Introduction

One of the most important activities in a machine learning problem can be the data labelling stage. If you start out with completely unlabelled data, you can either use unsupervised learning techniques, or you can label data, and either use semi-supervised or supervised machine learning techniques.

superintendent is a library that helps you label data in Jupyter notebooks. It manages the “annotation loop”: handling a queue of data to be labelled, processing incoming data, and even handling multiple labellers.

superintendent also lets you use a machine learning to speed up the labelling process.

The library is designed to work with the large and growing data annotation ecosystem that already exists in Jupyter notebooks. It effectively wraps other UI elements, managing the data input and annotation output.

For example, you can use ipyannotations (superintendent’s sister library) with it.

When do you need data labelling?

Many machine learning and data science projects start with data, and you want to make some predictions about the data. This is hard, because you likely don’t have labels at the beginning. For example, say you work at manufacturing plant and want to build a classifier for defective components. You may have a set of pictures of these components, but you maybe don’t have labels for which are defective.

A project like this can be sped up immensely by quickly labelling a few of pictures. And with the right infrastructure, you can label several hundred in just a few hours. The rest of the project will then become much easier.

Quickstart

Let’s start by taking a classification widget, which lets you annotate data points as belonging to one of a set of classes. First I will show you how quickly you can get going, and then I will discuss in a bit more detail what each component means.

from superintendent import Superintendent
from ipyannotations.images import ClassLabeller
from sklearn.datasets import load_digits

input_data = load_digits().data.reshape(-1, 8, 8)
input_widget = ClassLabeller(
    options=list(range(1, 10)) + [0], image_size=(100, 100))
data_labeller = Superintendent(
    features=input_data,
    labelling_widget=input_widget,
)
data_labeller

The above interface takes the images from the dataset and displays them.

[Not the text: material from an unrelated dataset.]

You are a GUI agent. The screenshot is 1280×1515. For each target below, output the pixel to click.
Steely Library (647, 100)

It offers a set of buttons for each class the image could possibly belong to. When one of the buttons is clicked, the label is stored, and the next image is loaded automatically. The progress bar at the top will show how much of the dataset has been labelled already.

Note

Throughout the documentation, all widgets will look like they do in a jupyter notebook. However, clicking on any of the buttons will not trigger anything. This is because there is no running backend. To really get a feel for how it all works, you should install superintendent and try it out in a notebook.

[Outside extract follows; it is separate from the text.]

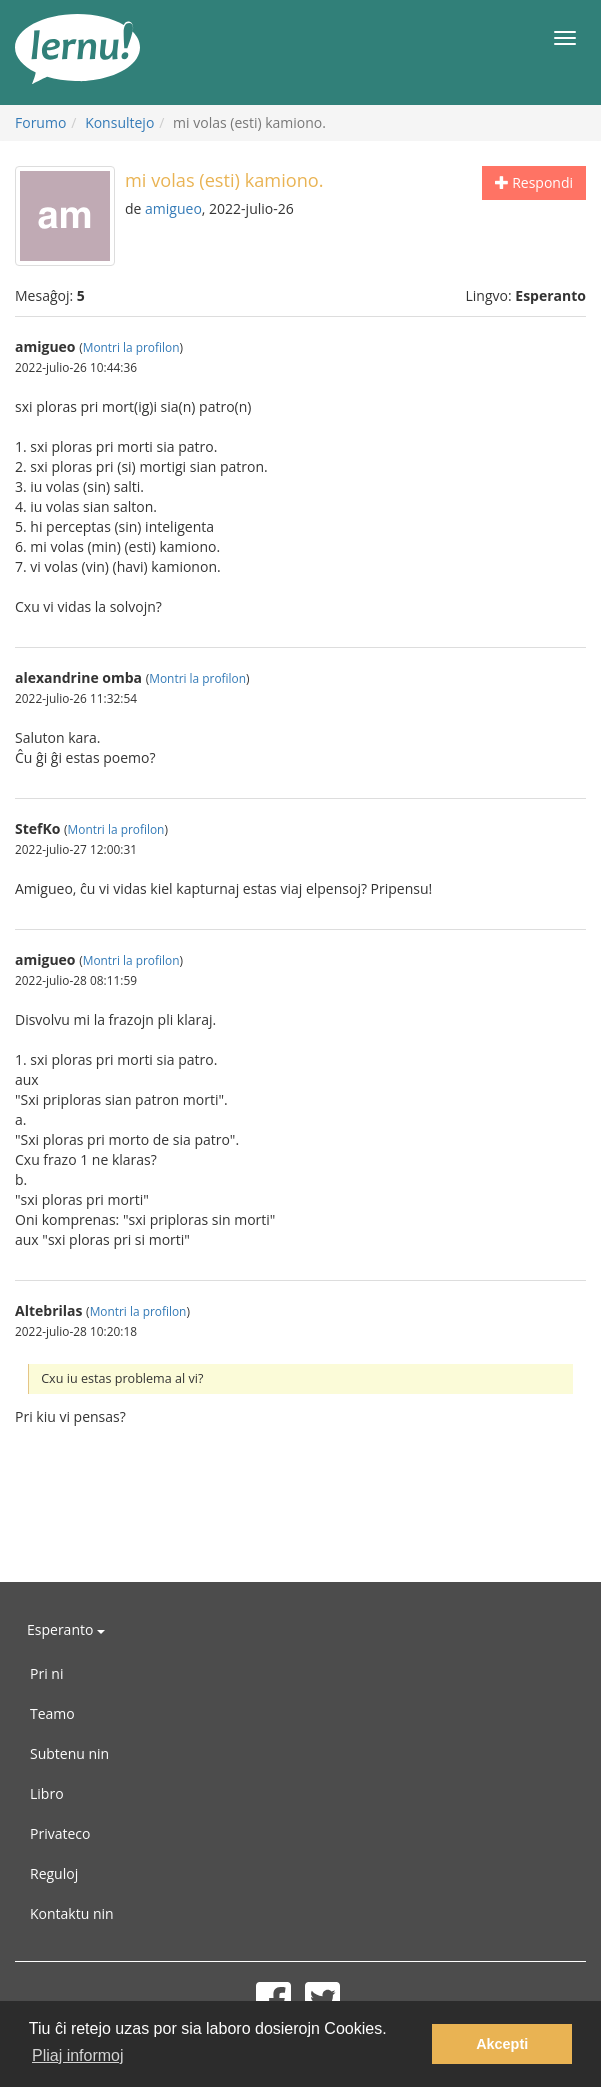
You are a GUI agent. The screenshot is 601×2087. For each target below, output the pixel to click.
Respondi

Necessary components to label data

For labelling your data, you need:

  1. The data points to annotate.

  2. A way of showing those datapoints to the user.

  3. A way of capturing input.

  4. Some method to store the captured annotation.

Superintendent handles the first and last aspect: taking your data, organising it in a way that lets people label it, and then storing the annotations in the same format.

Steps 2 and 3 are so highly dependent on the data that it will likely differ for many use cases. Users can therefore define their own labelling procedures. Common use cases are implemented by the ipyannotations library, which is written to accompany superintendent.

Note

If your data is large - such as big images - it may be useful to store it as individual files on disk, use the file paths as the features supplied to superintendent. You can then handle loading the file when it needs to be displayed.

Elements of a Superintendent Widget

In the example above, the “UI” which provides the input (and the image display) is provided by a wholly separate library: ipyannotations. This is a deliberate choice to uncouple any data labelling tools from the core of superintendent, which is handling the queue of data points to label.

To show which parts of the widgets are provided by third party libraries, and which parts are from superintendent, I am going to highlight them:

from superintendent import Superintendent
from ipyannotations.images import ClassLabeller
from sklearn.datasets import load_digits
import ipywidgets

input_widget = ClassLabeller(options=list(range(1, 10)) + [0], image_size=(100, 100))
input_data = load_digits().data.reshape(-1, 8, 8)
data_labeller = Superintendent(
    features=input_data,
    labelling_widget=input_widget,
)

data_labeller.children[0].layout = ipywidgets.Layout(
    border='solid 2px orange',
)
data_labeller.children[1].layout = ipywidgets.Layout(
    border='solid 2px green',
)

data_labeller
  • The orange part is provided by Superintendent. It contains a progress bar, but if you are doing active learning, it would also contain a button and performance indicator.

  • The green part is provided by the specific labelling widget I have chosen: ipyannotations.images.ClassLabeller.

For many examples of annotation widgets, please see ipyannotations. To see how to write your own, please read Writing a custom input widget.